Based on the Luna (Moon) probe, it has, naturally, mostly new instruments. In the journal, Nature, Roald Sagdeev, former director of the Space Research Institute (IKI) in Moscow, which has developed most of the twenty science instruments on the pay-load thinks positively, "It would open the door for major international missions." Sagdev, now at the University of Maryland in College Park, says Russia will keep trying to return to Mars and its moons.
The probe will return in 2014 with a rock sample, in an effort to confirm or deny theories that the surface of Phobos is of Martian origin. Formed in the early solar system, Phobos is thought to have orbited Mars instead of joining the asteroid belt between that planet and Jupiter. It has a carbonaceous core with, it is thought, that surface with Martian origins.

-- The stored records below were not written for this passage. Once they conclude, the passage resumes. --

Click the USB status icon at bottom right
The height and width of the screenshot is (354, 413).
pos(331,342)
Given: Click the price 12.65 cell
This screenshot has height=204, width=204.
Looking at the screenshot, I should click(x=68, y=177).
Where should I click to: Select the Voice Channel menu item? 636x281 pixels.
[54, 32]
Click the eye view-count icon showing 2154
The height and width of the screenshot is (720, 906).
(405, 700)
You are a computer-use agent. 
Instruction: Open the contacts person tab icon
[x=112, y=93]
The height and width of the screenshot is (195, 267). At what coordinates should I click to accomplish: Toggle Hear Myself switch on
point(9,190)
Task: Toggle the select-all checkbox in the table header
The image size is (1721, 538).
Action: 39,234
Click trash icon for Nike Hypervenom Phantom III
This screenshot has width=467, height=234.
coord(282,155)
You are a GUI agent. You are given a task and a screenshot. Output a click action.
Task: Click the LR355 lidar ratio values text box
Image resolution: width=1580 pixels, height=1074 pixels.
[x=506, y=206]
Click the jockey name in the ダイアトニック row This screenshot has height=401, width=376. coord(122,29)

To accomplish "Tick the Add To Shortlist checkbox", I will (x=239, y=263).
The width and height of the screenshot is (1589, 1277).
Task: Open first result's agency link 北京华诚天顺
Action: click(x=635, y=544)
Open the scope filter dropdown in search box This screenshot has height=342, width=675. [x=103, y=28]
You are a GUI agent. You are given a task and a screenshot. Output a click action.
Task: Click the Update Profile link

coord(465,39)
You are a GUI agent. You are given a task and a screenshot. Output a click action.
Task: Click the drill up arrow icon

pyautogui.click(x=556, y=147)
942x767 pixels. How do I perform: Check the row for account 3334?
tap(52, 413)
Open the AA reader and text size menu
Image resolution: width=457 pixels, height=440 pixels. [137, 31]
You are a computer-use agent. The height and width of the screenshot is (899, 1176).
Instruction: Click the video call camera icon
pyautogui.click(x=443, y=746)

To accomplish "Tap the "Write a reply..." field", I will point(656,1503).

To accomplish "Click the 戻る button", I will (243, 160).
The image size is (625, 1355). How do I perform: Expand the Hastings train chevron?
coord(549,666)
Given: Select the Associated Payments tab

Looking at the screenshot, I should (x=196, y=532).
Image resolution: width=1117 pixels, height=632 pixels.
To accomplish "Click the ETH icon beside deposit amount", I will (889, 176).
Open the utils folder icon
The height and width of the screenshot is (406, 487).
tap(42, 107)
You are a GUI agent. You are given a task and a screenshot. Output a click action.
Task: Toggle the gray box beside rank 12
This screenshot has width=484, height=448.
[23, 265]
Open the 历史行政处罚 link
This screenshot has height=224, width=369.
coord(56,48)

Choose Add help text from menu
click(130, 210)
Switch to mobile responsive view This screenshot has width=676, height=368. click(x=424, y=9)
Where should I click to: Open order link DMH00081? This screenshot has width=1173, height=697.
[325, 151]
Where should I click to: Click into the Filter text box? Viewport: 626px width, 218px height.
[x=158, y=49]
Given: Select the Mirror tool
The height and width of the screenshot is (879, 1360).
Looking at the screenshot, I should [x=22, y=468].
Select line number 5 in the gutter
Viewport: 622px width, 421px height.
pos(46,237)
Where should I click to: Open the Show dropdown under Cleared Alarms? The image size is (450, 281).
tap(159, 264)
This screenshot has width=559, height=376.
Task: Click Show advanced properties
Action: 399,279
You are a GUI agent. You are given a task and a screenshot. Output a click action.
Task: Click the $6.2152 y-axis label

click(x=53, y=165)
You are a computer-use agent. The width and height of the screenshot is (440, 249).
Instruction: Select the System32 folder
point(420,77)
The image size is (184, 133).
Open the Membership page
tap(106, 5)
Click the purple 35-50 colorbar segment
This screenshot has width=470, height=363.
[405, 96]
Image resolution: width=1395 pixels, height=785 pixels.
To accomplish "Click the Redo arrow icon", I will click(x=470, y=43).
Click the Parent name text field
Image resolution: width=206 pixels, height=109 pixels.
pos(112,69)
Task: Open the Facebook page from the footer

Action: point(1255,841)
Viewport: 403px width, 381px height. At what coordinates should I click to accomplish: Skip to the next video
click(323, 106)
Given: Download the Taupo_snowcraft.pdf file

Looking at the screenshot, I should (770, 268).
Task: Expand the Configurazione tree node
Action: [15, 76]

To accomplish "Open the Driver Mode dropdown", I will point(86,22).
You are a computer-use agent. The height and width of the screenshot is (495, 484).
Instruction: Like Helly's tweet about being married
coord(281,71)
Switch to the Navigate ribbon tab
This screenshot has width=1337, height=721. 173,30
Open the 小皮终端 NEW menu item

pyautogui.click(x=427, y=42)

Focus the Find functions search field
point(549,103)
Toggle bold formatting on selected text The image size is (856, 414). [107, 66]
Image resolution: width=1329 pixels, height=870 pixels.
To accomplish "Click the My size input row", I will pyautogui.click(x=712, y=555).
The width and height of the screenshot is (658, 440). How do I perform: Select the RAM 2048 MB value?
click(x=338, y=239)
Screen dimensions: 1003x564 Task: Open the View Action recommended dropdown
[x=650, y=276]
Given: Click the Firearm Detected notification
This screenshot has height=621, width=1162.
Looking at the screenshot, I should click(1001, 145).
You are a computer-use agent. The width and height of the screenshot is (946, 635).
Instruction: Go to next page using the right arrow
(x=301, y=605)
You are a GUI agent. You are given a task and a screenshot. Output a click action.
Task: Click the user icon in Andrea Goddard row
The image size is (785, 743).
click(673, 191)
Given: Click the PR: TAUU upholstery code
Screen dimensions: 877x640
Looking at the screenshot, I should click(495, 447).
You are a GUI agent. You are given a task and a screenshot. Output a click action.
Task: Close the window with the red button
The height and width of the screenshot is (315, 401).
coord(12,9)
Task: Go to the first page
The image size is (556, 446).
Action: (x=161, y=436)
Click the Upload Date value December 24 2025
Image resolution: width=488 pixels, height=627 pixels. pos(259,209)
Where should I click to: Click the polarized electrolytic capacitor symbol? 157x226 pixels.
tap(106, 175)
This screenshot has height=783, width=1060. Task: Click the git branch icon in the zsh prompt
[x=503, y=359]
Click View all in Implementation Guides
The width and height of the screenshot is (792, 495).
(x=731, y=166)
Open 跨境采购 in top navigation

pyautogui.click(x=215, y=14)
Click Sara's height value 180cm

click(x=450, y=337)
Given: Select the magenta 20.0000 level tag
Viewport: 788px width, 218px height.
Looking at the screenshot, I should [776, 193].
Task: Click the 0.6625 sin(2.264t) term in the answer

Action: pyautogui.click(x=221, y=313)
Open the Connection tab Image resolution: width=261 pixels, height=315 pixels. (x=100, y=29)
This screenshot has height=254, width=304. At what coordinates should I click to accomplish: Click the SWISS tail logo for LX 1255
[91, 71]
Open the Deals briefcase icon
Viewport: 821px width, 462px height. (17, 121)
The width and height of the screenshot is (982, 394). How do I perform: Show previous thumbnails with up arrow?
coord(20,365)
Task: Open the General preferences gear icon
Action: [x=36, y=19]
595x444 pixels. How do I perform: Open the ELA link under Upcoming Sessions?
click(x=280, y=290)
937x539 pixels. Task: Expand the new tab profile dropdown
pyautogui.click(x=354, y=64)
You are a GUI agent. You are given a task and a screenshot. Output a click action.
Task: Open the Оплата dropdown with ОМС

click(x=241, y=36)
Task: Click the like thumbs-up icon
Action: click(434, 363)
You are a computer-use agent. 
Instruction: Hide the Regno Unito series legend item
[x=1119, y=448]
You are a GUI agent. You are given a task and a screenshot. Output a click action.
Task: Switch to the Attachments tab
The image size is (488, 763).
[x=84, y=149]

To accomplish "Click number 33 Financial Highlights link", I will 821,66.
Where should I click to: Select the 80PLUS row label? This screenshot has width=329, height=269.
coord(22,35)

Russian space rocket via Shutterstock
Rocketing off from the Baikonur Cosmodrome in Kazahkstan, Alexander Zakharov, is the project scientist for the mission at IKI in Moscow. Alex says the probe should arrive near Mars in October, 2012 and sample Phobos a few months later. The return trip will be fraught with problems. If Phobos-Grunt does return to Earth with traces of Mars embedded in its cache of a few hundred grams of pebbles and dust, the humble 5-billion-ruble mission (US$163 million) could end up performing basic aspects of a Mars sample-return mission. This figure compares well with a three-stage mission envisaged by NASA that would cost $8.5 billion. Don't be mis-led, the name Phobos-Grunt in Russian translates into, "Phobos soil." We can expect precious little of that from the igneous rock that makes up the moon, and the faint hope of organic carbon? Well, is there life on Mars and could its molecules survive the explosions that would bring them as debris to Phobos? Yes, you guessed right!